**MATERIAL PROVIDED**.

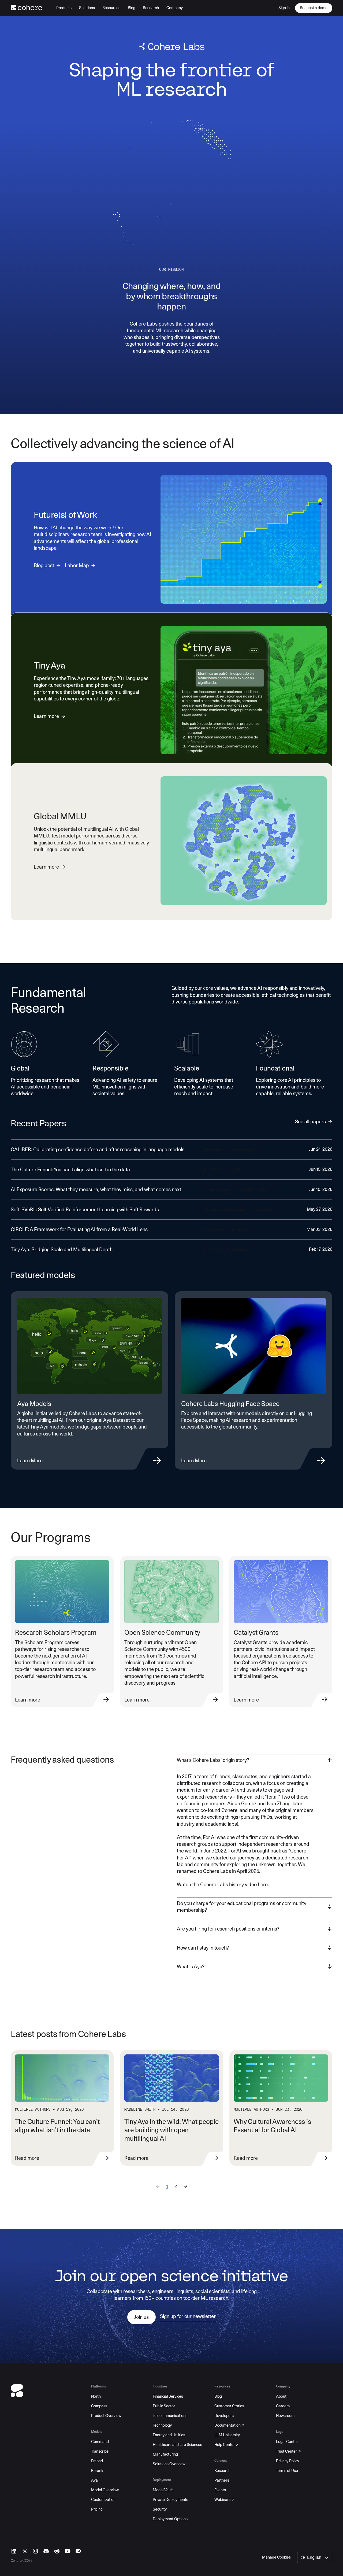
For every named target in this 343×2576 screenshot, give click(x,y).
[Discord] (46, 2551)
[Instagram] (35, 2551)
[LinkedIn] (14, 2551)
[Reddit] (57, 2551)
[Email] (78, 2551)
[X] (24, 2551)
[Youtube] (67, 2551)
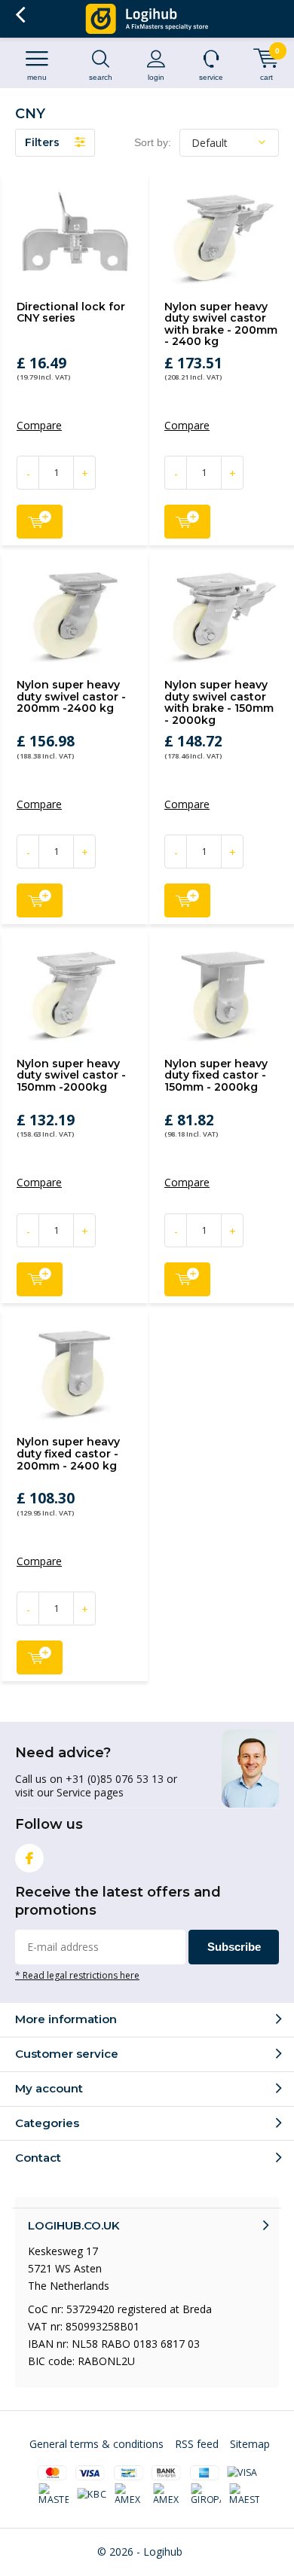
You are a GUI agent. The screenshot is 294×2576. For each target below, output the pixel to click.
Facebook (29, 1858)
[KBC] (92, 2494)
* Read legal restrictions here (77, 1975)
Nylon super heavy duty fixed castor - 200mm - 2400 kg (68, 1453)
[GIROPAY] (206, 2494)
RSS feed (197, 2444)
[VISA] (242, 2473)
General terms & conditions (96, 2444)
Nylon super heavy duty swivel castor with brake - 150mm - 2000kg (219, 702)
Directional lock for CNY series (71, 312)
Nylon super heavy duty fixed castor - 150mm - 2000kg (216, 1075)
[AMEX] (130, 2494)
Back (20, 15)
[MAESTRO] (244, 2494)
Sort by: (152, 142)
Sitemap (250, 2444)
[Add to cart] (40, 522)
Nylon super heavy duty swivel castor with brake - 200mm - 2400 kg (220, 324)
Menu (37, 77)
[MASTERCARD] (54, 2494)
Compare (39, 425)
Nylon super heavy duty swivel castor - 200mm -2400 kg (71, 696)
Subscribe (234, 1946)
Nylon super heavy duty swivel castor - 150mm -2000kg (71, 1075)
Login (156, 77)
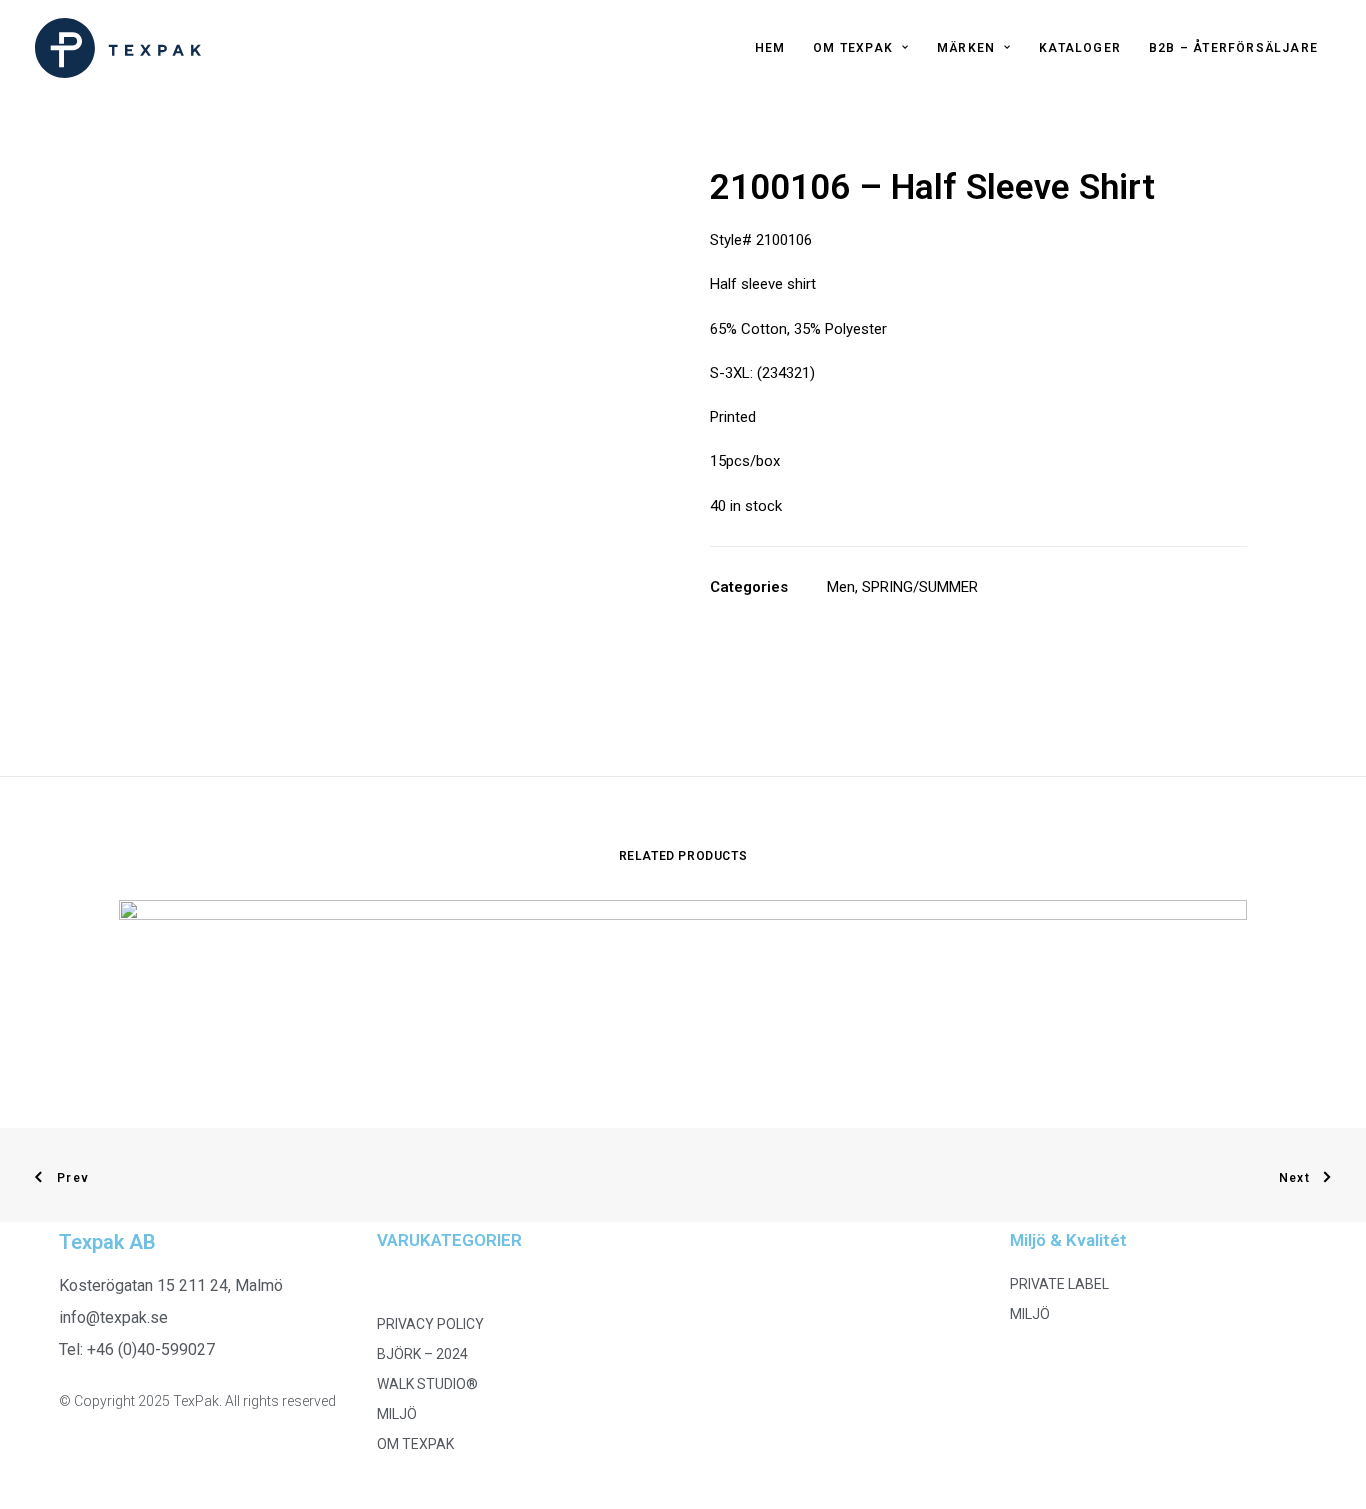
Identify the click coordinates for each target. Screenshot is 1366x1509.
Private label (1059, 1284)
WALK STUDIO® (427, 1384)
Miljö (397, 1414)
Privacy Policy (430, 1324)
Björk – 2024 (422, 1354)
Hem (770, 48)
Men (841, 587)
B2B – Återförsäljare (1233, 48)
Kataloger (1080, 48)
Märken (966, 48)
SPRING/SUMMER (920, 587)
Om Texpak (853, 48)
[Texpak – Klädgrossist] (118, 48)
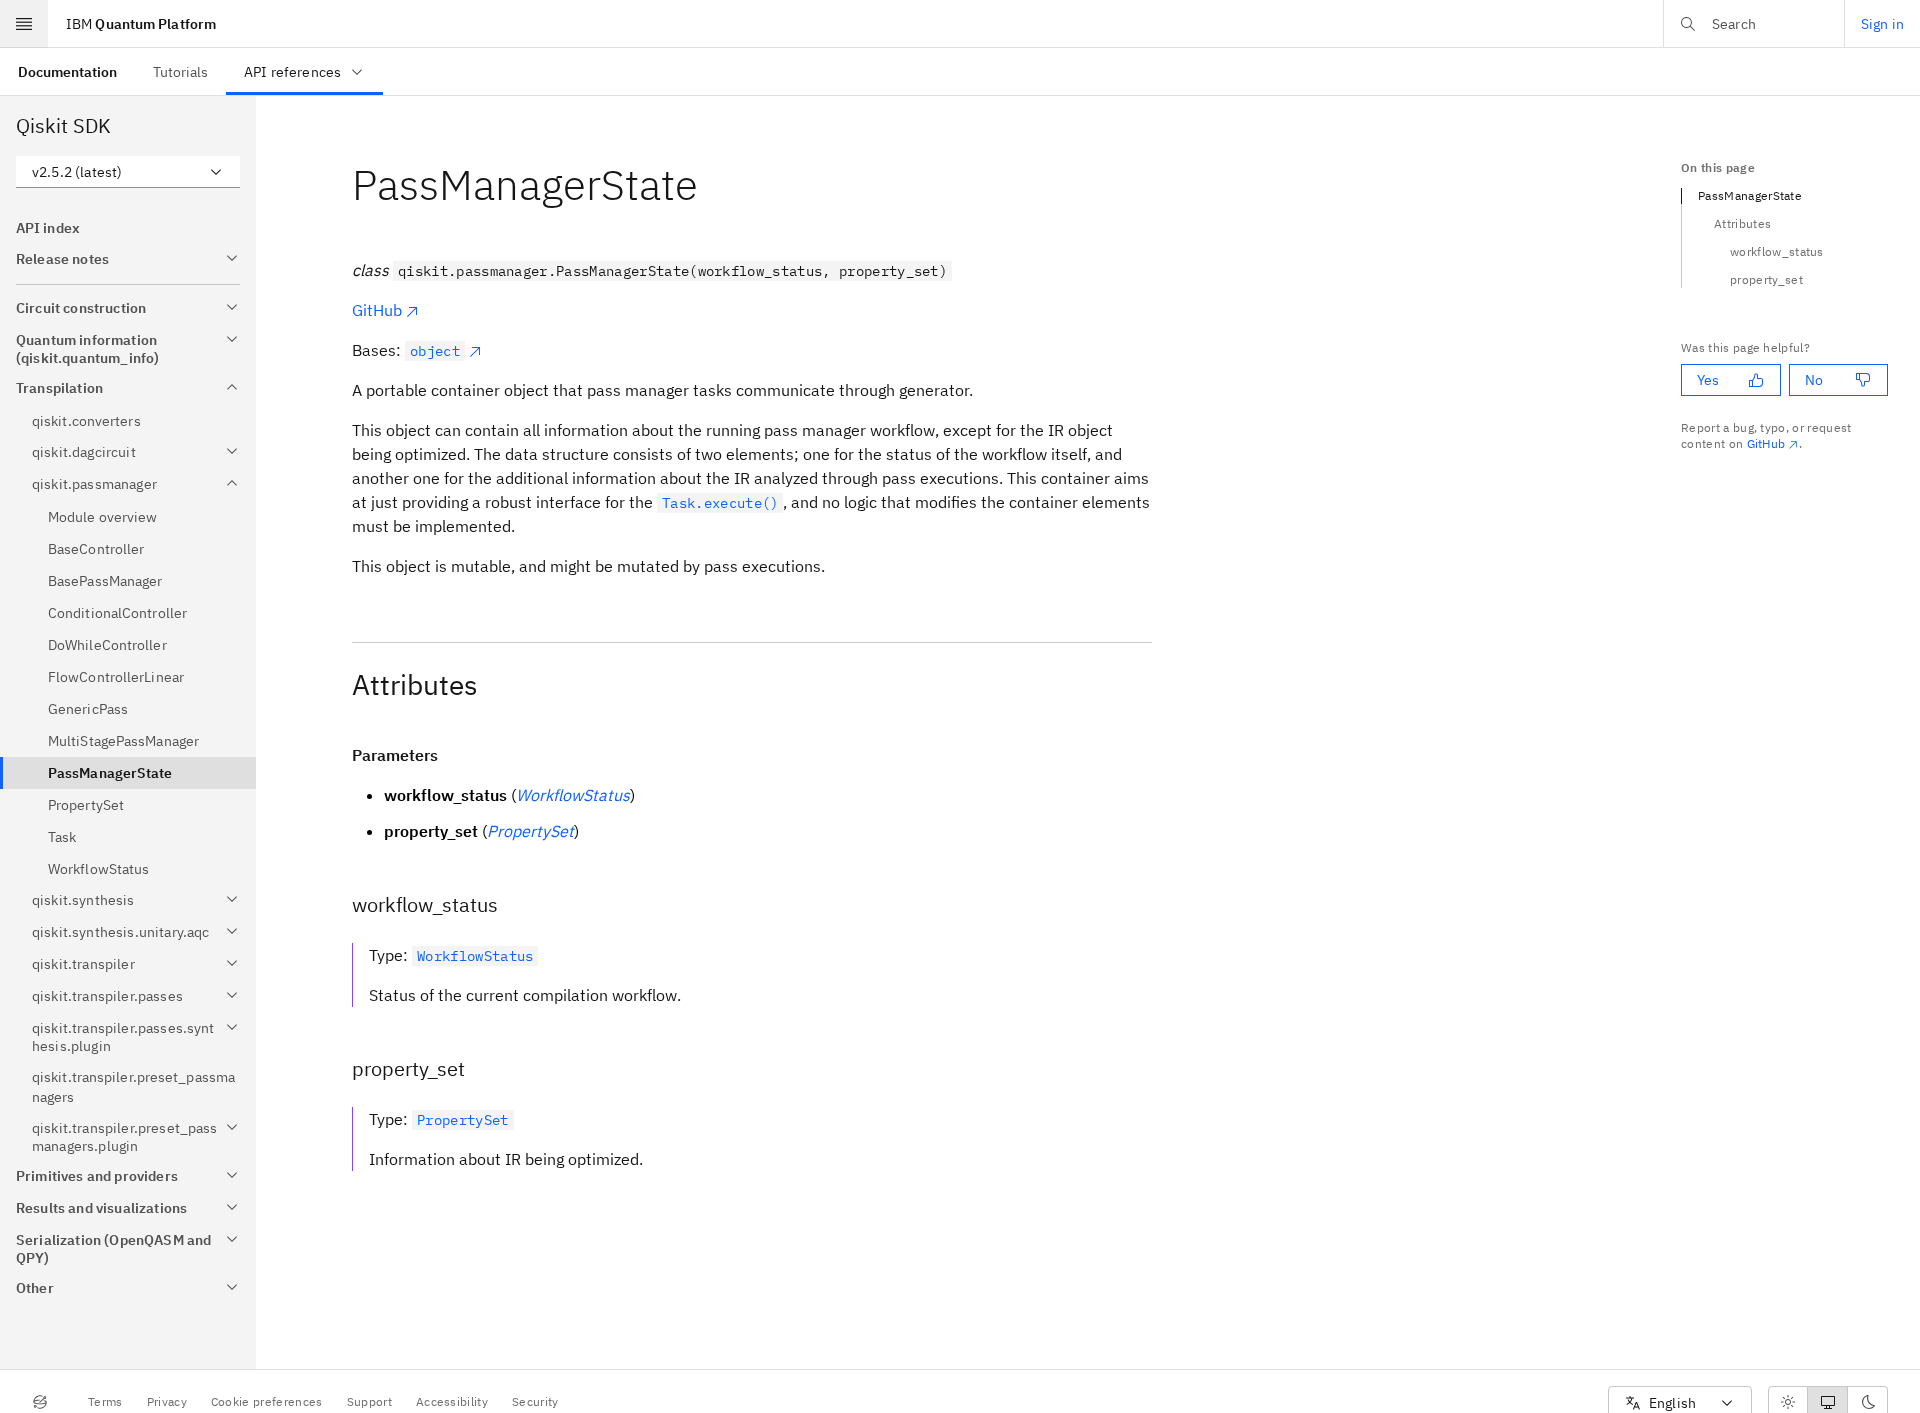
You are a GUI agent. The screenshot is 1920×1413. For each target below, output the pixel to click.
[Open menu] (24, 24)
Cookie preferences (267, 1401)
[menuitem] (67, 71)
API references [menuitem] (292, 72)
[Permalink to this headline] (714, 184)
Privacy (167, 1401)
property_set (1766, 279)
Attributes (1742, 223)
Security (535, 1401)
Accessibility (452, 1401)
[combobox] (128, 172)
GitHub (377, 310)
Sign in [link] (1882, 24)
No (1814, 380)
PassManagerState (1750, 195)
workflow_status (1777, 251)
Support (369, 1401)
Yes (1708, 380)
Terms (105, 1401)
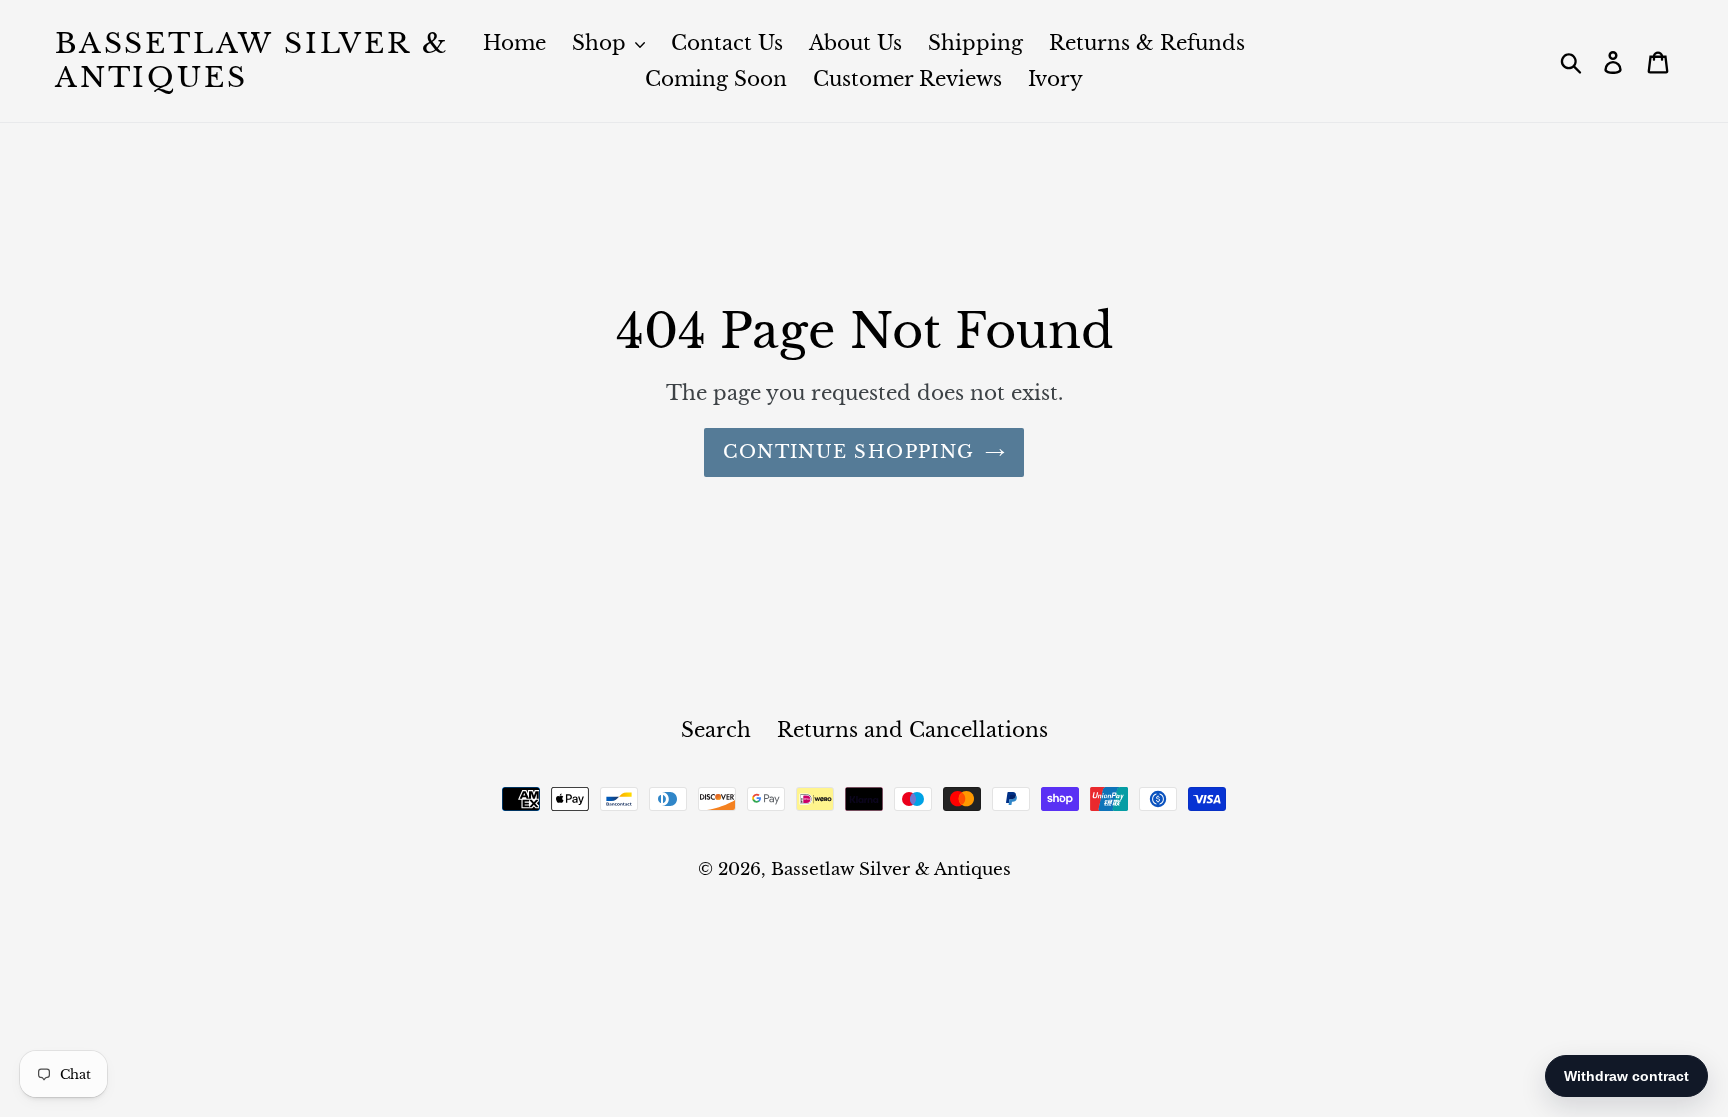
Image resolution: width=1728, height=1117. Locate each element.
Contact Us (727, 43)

**INSTRUCTIONS TO FOLLOW**.
Exactly the lines from the one containing "[menuitem] (67, 71)" through the end of the data above: repeat those, both ends included, and nothing else. Skip the pictures.

**EXPECTED ANSWER**.
[menuitem] (67, 71)
API references [menuitem] (292, 72)
[Permalink to this headline] (714, 184)
Privacy (167, 1401)
property_set (1766, 279)
Attributes (1742, 223)
Security (535, 1401)
Accessibility (452, 1401)
[combobox] (128, 172)
GitHub (377, 310)
Sign in [link] (1882, 24)
No (1814, 380)
PassManagerState (1750, 195)
workflow_status (1777, 251)
Support (369, 1401)
Yes (1708, 380)
Terms (105, 1401)
Image resolution: width=1728, height=1117. Locate each element.
Contact Us (727, 43)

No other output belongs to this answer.